Why am I bringing this up? Because I feel that this chain of command structure that was ingrained in me from day one as a member of the church prevented me from taking action to find out what happened to Makiko. Although it seemed hopeless to try to find her in a country in which I could not speak the language and especially with that dream I had hanging over my head a month before the Blessing, I still feel that there was this window of opportunity to take action. She was my wife but she was my sister as well. She was a woman I had been, even for brief moment in time, fairly intimate with and I had gotten to know her. She might have needed someone and the opportunity might have been there if I would have had the courage to find it but I didn't feel it was right because of the nature of the organization I as a part of.
Was she in danger? Just by virtue of the letter that she wrote me it seemed that her decision to leave the church was rather premeditated. And I had no information about her. The only address I had was the church center where she worked before coming to New York when she met me. I didn't have her home address or phone number. I had nothing to go on. I actually ended up doing nothing and feeling miserable for the next four years.
As I discovered during the time I spent in The Unification Church was that allowances are made for those members who like me had been previously married whose spouse had decided to leave them, the church or both. The term used is Reblessing and I was reblessed to my present wife in 1989 after being matched to her in 1987.
The thing that is so cool about when I wrote "Tamara's Journey" is that part of the story was written as an autobiography. When you read it you'll find that I used the character, John Kevlan in order to do the things that I wish I could have done in reality. John and Michiko are matched and blessed in 1982 but Michiko's Archeology professor creates a ruse to make it appear that she has left the church as a result of her parents kidnapping her and having her deprogrammed. So, John finds out, like I did, that his wife left the church. However, John eventually finds a way to get the money he needs and travels to Japan to find Michiko. He never actually does but the two of them just happen to meet each other serendipitously on a street corner in Yokohama where she lives near the University.

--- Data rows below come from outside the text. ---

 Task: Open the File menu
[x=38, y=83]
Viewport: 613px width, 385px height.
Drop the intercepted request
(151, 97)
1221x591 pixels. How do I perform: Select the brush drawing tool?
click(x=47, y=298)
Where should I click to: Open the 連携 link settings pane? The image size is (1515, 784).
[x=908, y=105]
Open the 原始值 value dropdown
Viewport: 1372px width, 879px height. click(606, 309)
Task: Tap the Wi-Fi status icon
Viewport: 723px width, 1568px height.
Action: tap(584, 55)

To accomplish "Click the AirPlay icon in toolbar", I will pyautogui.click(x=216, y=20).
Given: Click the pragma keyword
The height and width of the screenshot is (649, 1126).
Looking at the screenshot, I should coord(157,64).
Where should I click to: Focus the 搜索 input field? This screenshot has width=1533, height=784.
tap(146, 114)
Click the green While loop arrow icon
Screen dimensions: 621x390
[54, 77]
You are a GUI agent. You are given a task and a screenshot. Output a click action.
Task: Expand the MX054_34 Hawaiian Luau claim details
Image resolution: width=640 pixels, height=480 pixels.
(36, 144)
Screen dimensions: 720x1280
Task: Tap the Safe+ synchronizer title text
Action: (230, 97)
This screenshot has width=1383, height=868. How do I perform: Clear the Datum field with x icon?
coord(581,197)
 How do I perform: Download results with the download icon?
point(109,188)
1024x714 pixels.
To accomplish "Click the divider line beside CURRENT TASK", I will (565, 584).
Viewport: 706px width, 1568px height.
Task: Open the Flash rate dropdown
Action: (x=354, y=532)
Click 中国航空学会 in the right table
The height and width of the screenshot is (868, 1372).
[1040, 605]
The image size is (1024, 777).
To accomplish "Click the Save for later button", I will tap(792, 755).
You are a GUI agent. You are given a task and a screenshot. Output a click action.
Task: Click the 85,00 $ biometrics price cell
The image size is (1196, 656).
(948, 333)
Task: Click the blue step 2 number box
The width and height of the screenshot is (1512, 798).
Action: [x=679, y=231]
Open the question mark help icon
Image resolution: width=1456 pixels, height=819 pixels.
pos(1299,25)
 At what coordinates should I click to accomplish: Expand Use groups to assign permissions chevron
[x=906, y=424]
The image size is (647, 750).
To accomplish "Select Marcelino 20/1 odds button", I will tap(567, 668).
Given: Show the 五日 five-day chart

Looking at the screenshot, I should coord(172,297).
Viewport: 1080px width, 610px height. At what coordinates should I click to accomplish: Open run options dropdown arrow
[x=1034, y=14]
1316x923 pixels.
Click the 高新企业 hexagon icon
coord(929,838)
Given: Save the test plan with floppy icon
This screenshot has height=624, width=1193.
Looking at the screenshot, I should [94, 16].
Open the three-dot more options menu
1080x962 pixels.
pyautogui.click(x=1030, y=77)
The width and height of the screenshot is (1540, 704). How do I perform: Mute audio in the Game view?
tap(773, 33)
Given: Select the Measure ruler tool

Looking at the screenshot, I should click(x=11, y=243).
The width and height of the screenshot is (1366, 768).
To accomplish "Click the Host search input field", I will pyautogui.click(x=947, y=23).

One very important thing that I found out very early on while I was writing "Tamara's Journey" was the reason why I met Makiko in 1982. You see, Makiko is one of my soul mates. Yes, a lot of us have more than one. I have known Makiko -- or Tamara which is her soul name -- throughout many lifetimes. In this lifetime she needed me to help her with something and that's why I wrote "Tamara's Journey: The Purging Of A Tyrant". It was to help her to work out some karma she had accumulated in a past life. Now, after meeting her in 1982, she made herself known as Tamara early in 2005. Eventually she told me that we met each other in 1982 not to be husband and wife but to make herself familiar to me again so that in 2005 I could begin writing her story through the medium of a fictional story.
That was the beginning of a very close and profound relationship between her and I as I wrote "Tamara's Journey". Every time I sat down and worked on the manuscript I would pause in prayer to summon her spirit and then begin writing. It was like automatic writing. Most of the time I had no idea what I would write or where the story would go next. I just let myself go and be guided. It was profound, mysterious and so much fun.
But it was through writing "Tamara's Journey" that my heart could finally heal from the trauma that I went through in 1983 and the years following that.